# ABOUT THIS EXERCISE
Exclude the images and transcribe the entries below precisely.

# TASK DATA
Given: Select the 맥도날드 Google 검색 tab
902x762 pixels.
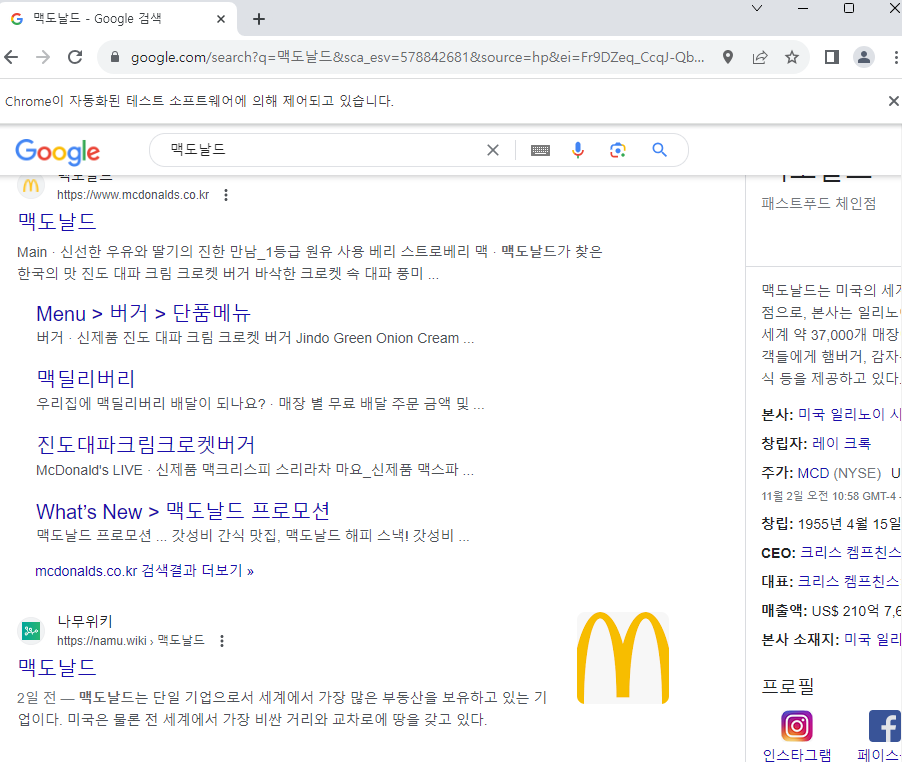Looking at the screenshot, I should point(110,17).
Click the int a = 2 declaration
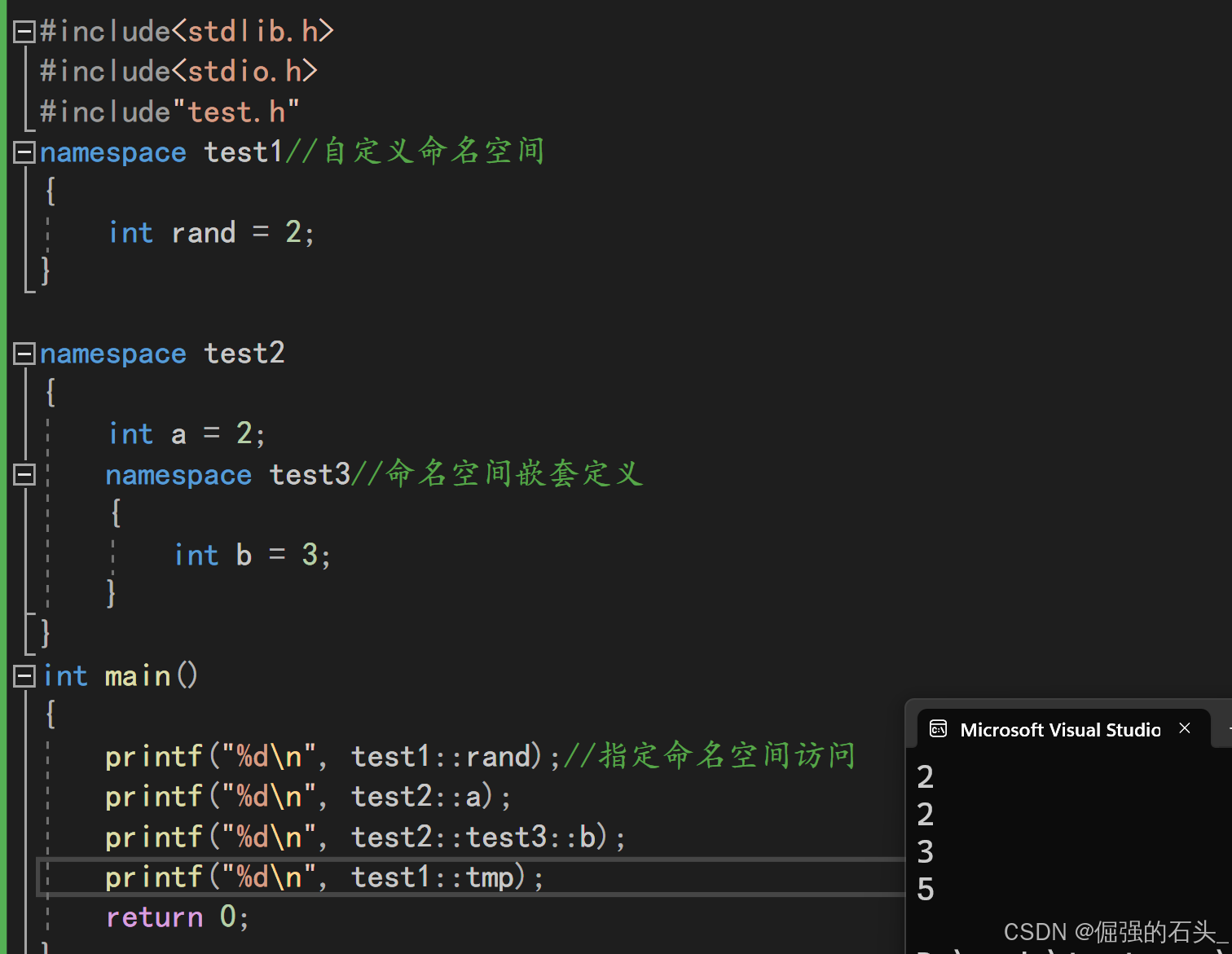This screenshot has width=1232, height=954. pos(187,434)
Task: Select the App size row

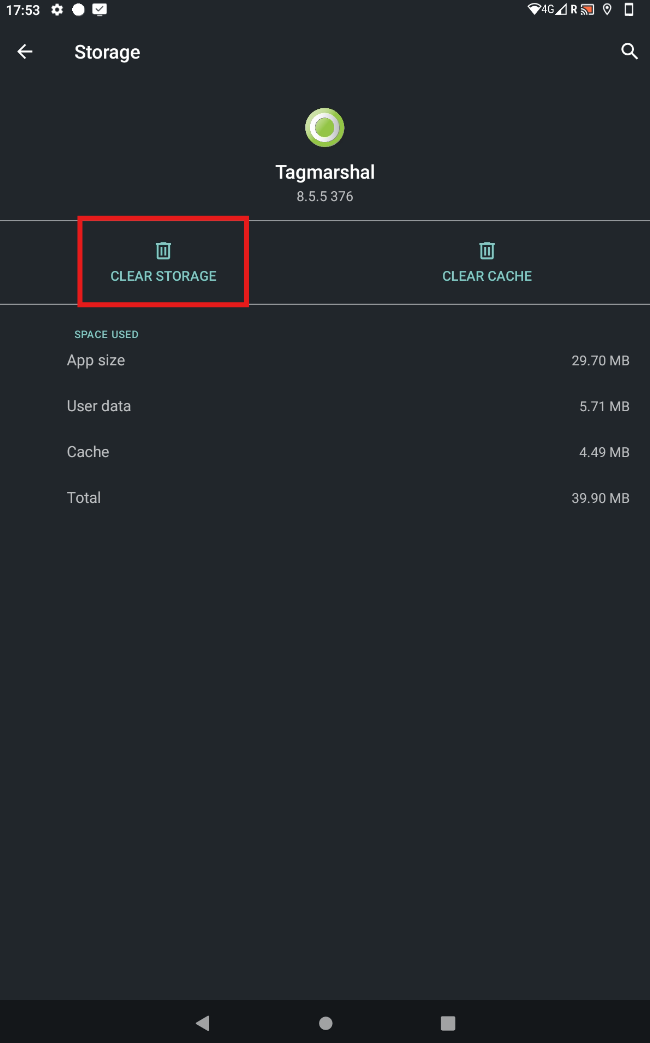Action: (x=325, y=360)
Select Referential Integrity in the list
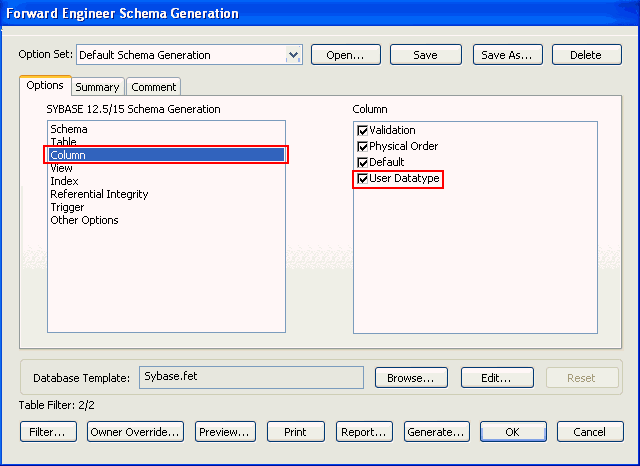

# RESULT
Given: Select the 맥도날드 Google 검색 tab
902x762 pixels.
Looking at the screenshot, I should point(110,17).
Click the int a = 2 declaration
This screenshot has width=1232, height=954. pos(187,434)
Task: Select the App size row

Action: (x=325, y=360)
Select Referential Integrity in the list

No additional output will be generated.